Nell’intervallo il presidente dell’Associazione V. Bellini, Ramires, nel salutare il pubblico, ha giustamente ricordato i grandissimi violoncellisti che hanno calcato le scene delle sale da concerto messinesi, Fournier a Filippini e ovviamente, Rostropovich, ai quali si può adesso aggiungere Johannes Moser. Salito sul palco anche il presidente dell’Accademia Filarmonica, Minasi, i due hanno ricordato i prossimi eventi, fuori stagione: tre concerti a luglio presso l’Arcivescovado e una festa della musica alla Marina di Nettuno.
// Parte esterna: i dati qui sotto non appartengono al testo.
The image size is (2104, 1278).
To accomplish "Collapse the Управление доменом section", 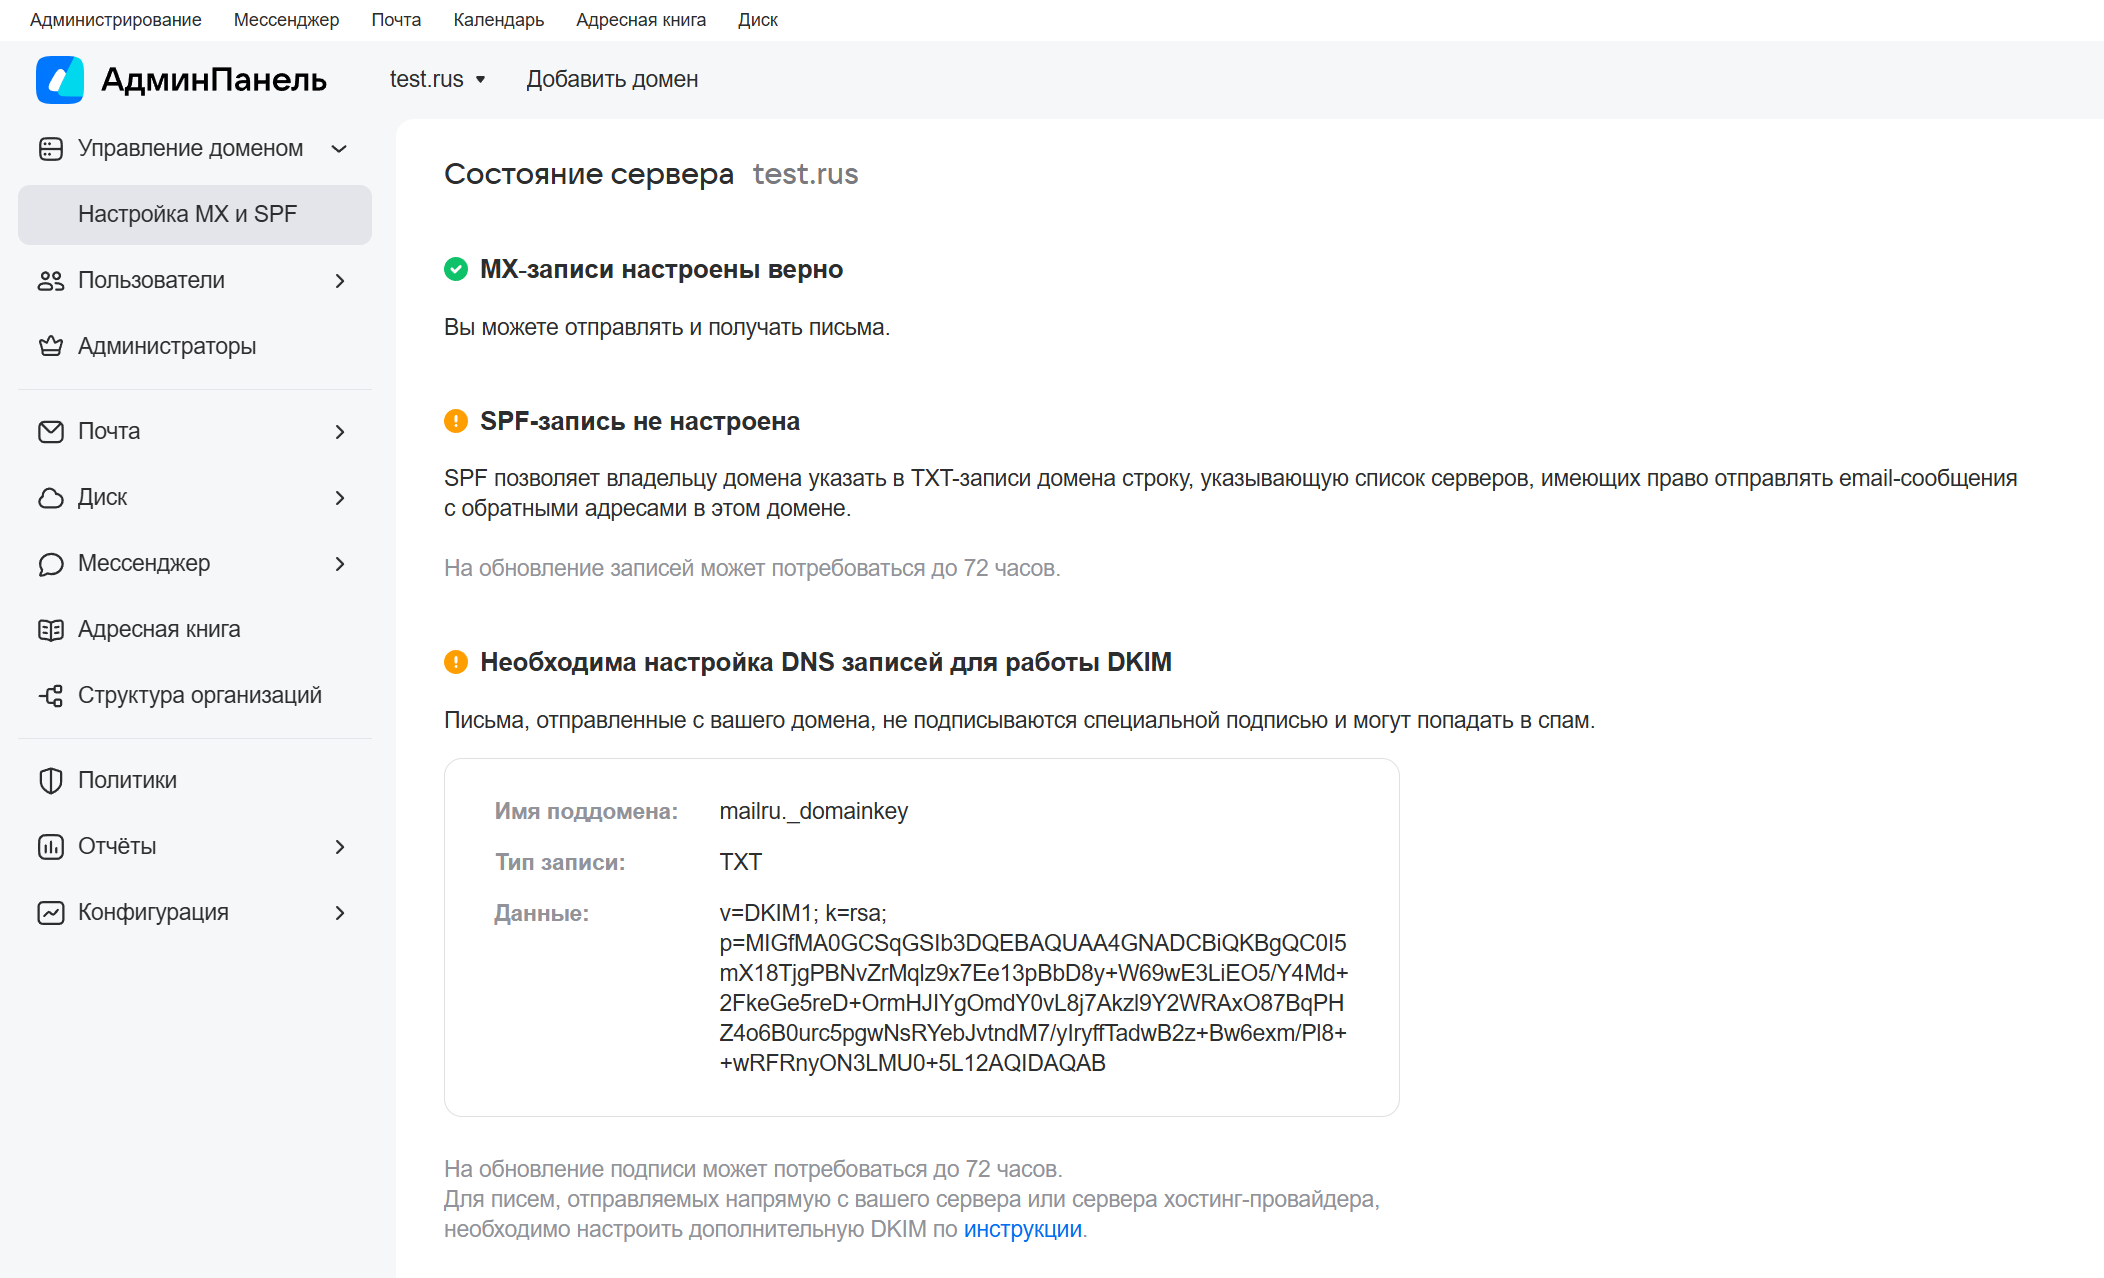I will pos(339,149).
La seconda parte del concerto è stata dedicata alla Sonata n. 1 in mi minore op. 38 per violoncello e pianoforte di Johannes Brahms, nei movimenti Allegro non troppo; Allegretto quasi Menuetto; Allegro. Si tratta della prima sonata di Brahms per violoncello e pianoforte (ne compose due) la prima in assoluto composta dal musicista tedesco una coppia di strumenti. Finita nel 1865, anno della morte della madre, la sonata risente chiaramente, soprattutto nei primi due movimenti, del tragico evento. Infatti il primo movimento ha un carattere doloroso, con un incipit, da annoverare fra i più belli nel campo dei brani da camera del musicista, intriso di tristezza e inquietudine. Anche il secondo movimento, una sorta di minuetto sui generis, contiene, nella parte centrale, un trio di una infinita dolcezza, malinconico e triste, anche se composto ed equilibrato. Il movimento finale presenta un fugato in contrappunto, un omaggio a Bach, inserito in una forma sonata, seguendo il modello del suo illustre predecessore, Beethoven, che ha sperimentato per primo questa commistione forma sonata – fuga proprio nella sonata per violoncello op. 102 n. 2 (anch’essa ascoltata quest’anno durante la stagione concertistica). L’esecuzione del brano è stata strepitosa, la Campaner ha interpretato in maniera perfetta la sonata, che riserva al pianoforte un ruolo particolarmente impegnativo. Moser, del quale si è appreso dalle note al programma la sua particolare predilezione per la musica di Brahms, conosciuto dal suo bis-nonno, ha fornito un’interpretazione di una tale intensità che rimarrà a lungo impressa nei ricordi dei fortunati spettatori (ne sono sicuro, avendo parlato con molti di loro alla fine del concerto). Meraviglioso e commovente in particolare il modo con cui il violoncello ha “cantato” la dolce melodia dell’episodio centrale del secondo movimento. Applauditissimi, i due artisti, dopo aver ringraziato il pubblico, hanno concesso un bis: “Il cigno”, il più celebre dei brani del Carnevale degli animali di Camille Saint-Saens, un “must” per il repertorio di ogni violoncellista, un brano dolcissimo e melodioso, da tutti conosciuto, che ha letteralmente incantato i presenti: non c’era modo migliore per concludere il concerto e la stagione.